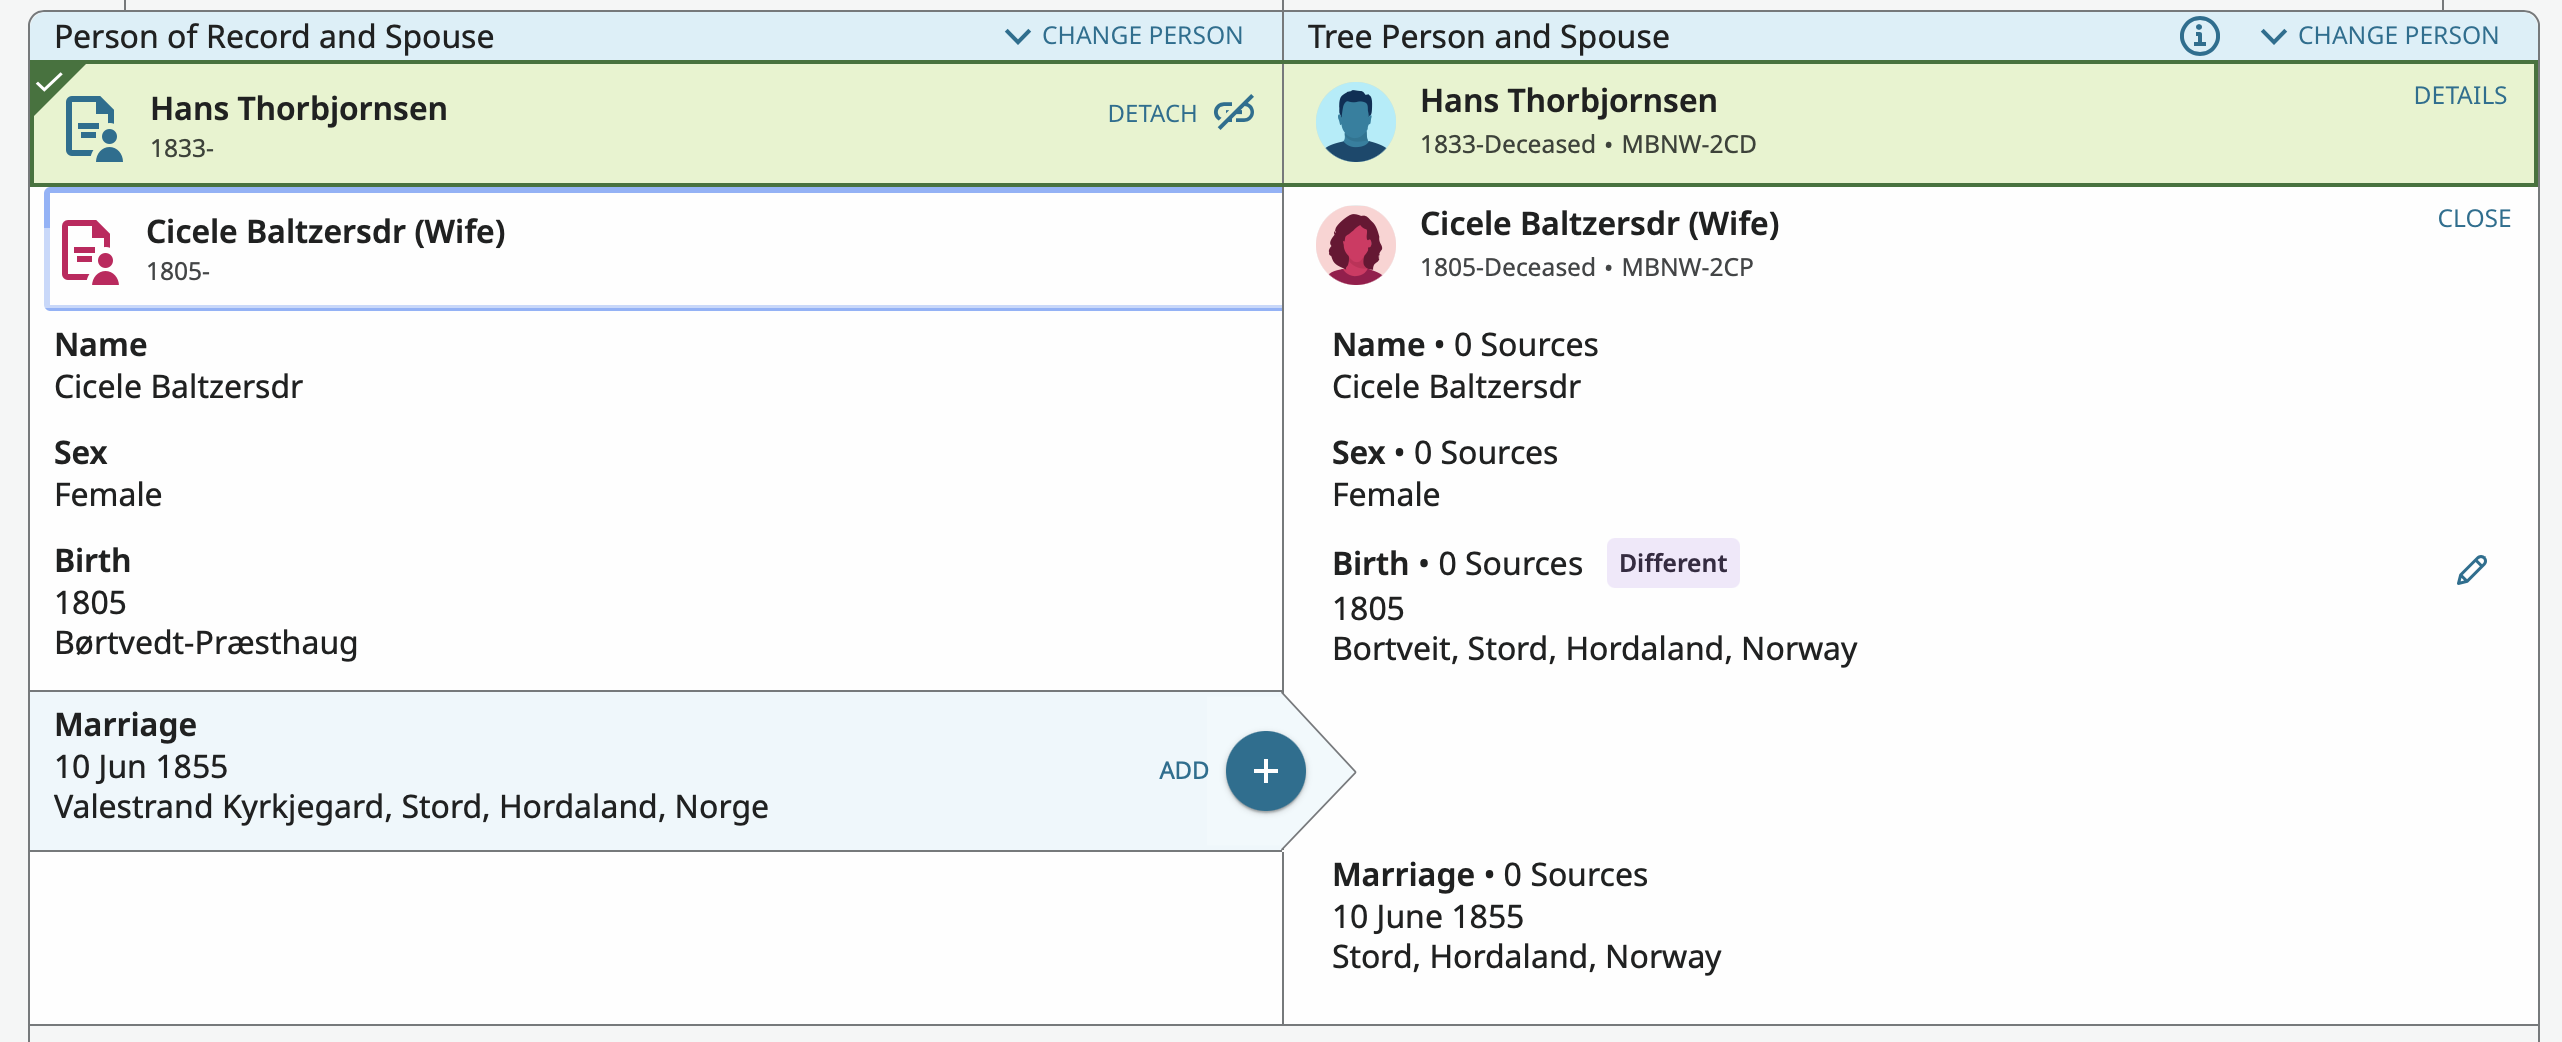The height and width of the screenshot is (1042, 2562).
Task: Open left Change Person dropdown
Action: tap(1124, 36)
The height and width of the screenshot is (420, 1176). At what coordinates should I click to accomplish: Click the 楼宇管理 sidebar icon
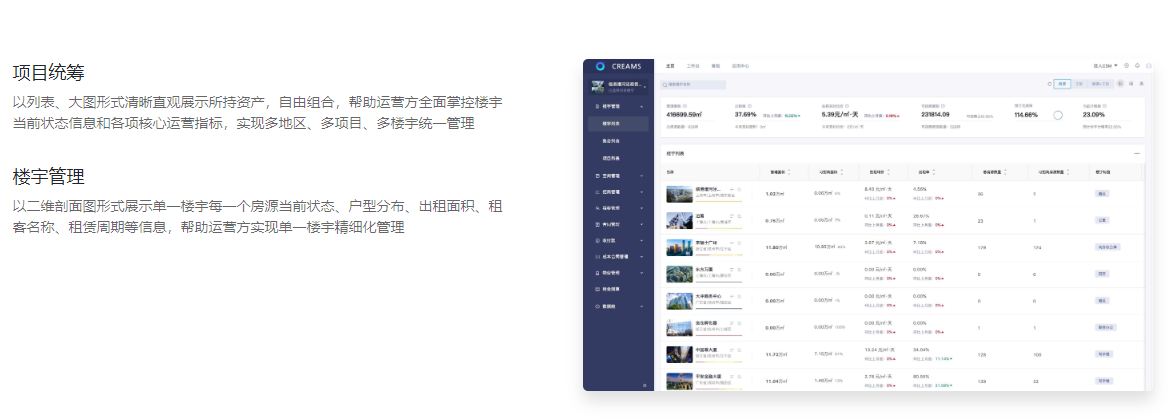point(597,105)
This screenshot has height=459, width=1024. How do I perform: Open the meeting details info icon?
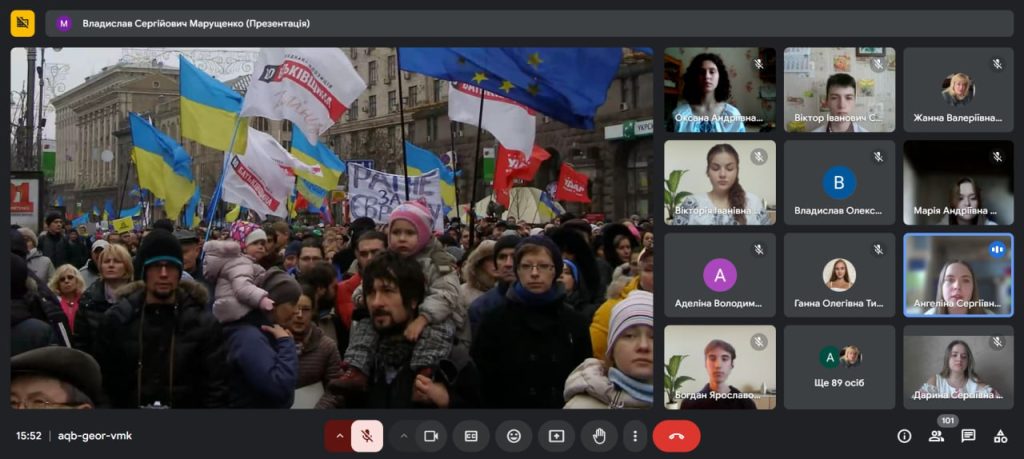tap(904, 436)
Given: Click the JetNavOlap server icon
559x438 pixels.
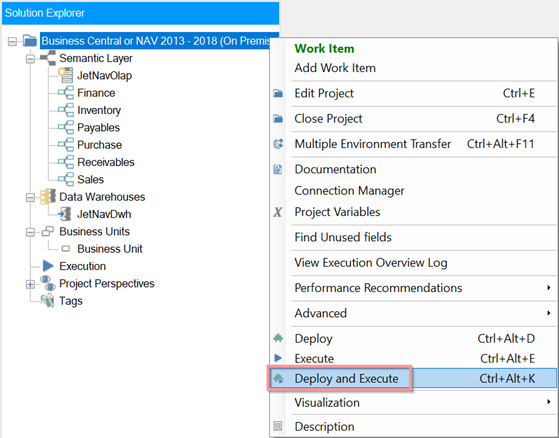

____________________

EXERCISE INSTRUCTIONS
Only the lines from the one containing "The height and width of the screenshot is (420, 1176)." through the final line of the records should be retyped, exactly, with every picture omitted.

SOLUTION TO THIS EXERCISE
The height and width of the screenshot is (420, 1176). At what coordinates should I click to accomplish: Click the 楼宇管理 sidebar icon
point(597,105)
This screenshot has height=459, width=1024. How do I perform: Open the meeting details info icon?
tap(904, 436)
Given: Click the JetNavOlap server icon
559x438 pixels.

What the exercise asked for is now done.